Inflation is still in services, no progress in 6 months. Another bummer: Durable goods deflation, a contributor to cooling inflation, may be over. 

By Wolf Richter for WOLF STREET.

Powell addressed the PCE price index situation in advance when he was asked during the FOMC press conference on Wednesday – as the S&P 500 was tumbling after the rate cut and Powell’s not so soothing words – how much the Fed is “looking through” some of the high inflation numbers that came out recently. And Powell replied, tinged with his dry humor:

“We always try to be careful about not throwing out the numbers we don’t like. It’s just an occupational hazard to say, ‘look, oh, those high months are wrong.’ What about the low months? We have a very low month potentially in November. It’s estimated by many to be in the mid-teens for core PCE. So that could be low. We try to look at not just a couple or three months. We shouldn’t. Our position shouldn’t change based on two or three months of good or bad data.”

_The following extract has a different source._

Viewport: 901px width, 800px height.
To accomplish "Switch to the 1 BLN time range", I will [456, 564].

And the month-to-month increase of the November core PCE price index was indeed “very low,” even lower than in the “mid-teens” that Powell had cited: The core PCE price index decelerated to +0.11%, so that would be the “low teens,” according to the Bureau of Economic Analysis today. Annualized, 1.4%. This deceleration came after the sharp acceleration the month before (blue line).

The six month-average however, which irons out some of the month-to-month squiggles, accelerated to 1.89% annualized (red), and the year-over-year reading, as we’ll see in a moment, also accelerated to +2.82% (from +2.79%).

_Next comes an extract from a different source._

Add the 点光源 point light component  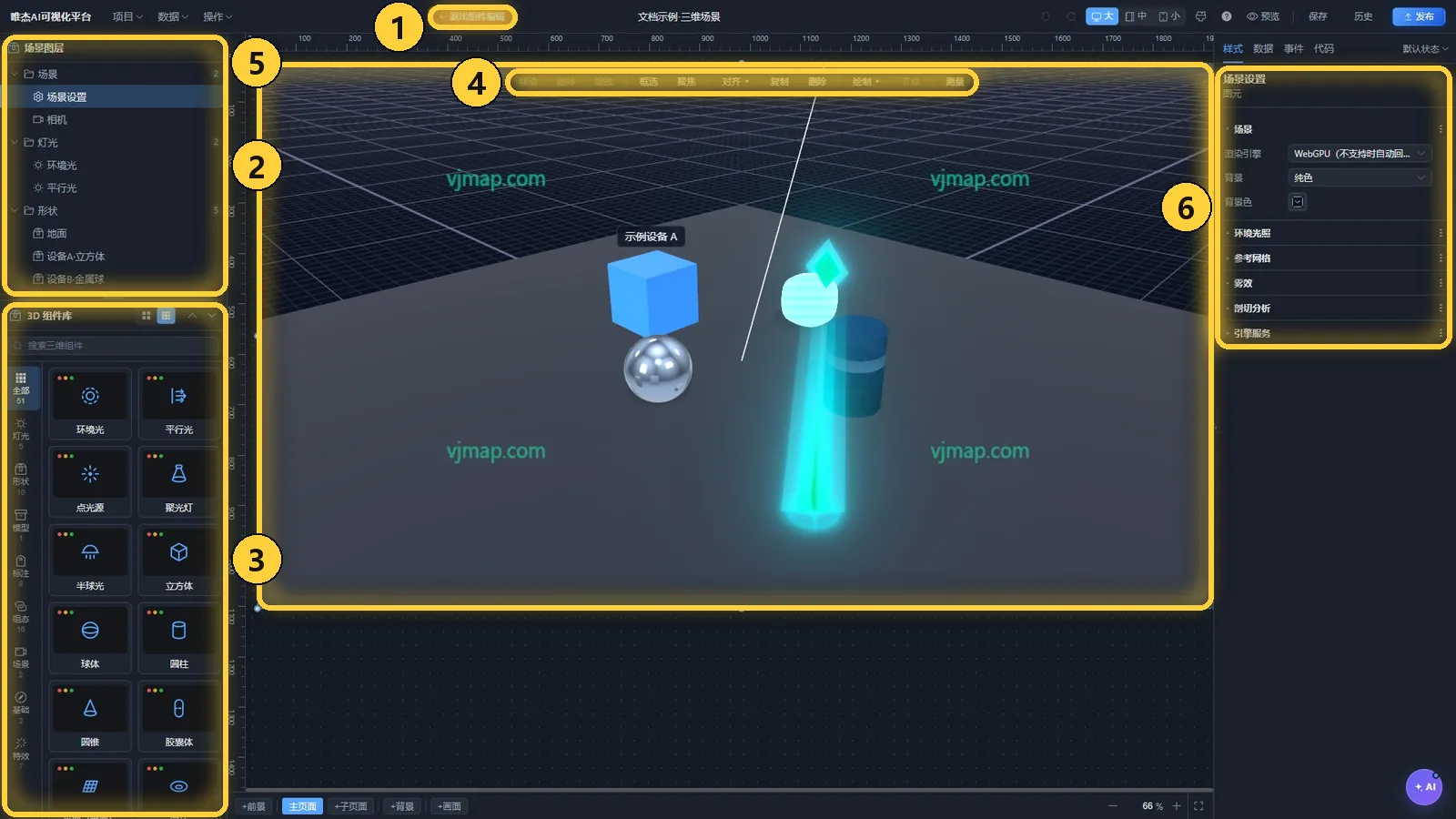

And Powell added on Wednesday: “We have a long string now of inflation coming down gradually over time. As I mentioned, I think the 12-month headline is 2.5%, 12-month core is 2.8%. That’s way better than we were.”

And he added: “We still have work to do though, is how we’re looking at it. And we need policy to remain restrictive to get that work done, we think.”

Year-over-year, the big change is in durable goods (green in the chart below). Prices of durable goods – new and used vehicles, appliances, consumer electronics, furniture, etc. – have stopped plunging, after the huge price spike in 2020 to mid-2022. With months of slight month-to-month increases and decreases under the belt, the 12-month PCE price index for durable goods was barely negative at -0.4% in November.

The falling prices of durable goods since the second half of 2022 had been a big contributor to the deceleration of inflation, but that’s now over.

As a result, the core PCE price index (+2.8%, red) and the overall PCE price index (+2.4%, blue) accelerated further year-over-year in November.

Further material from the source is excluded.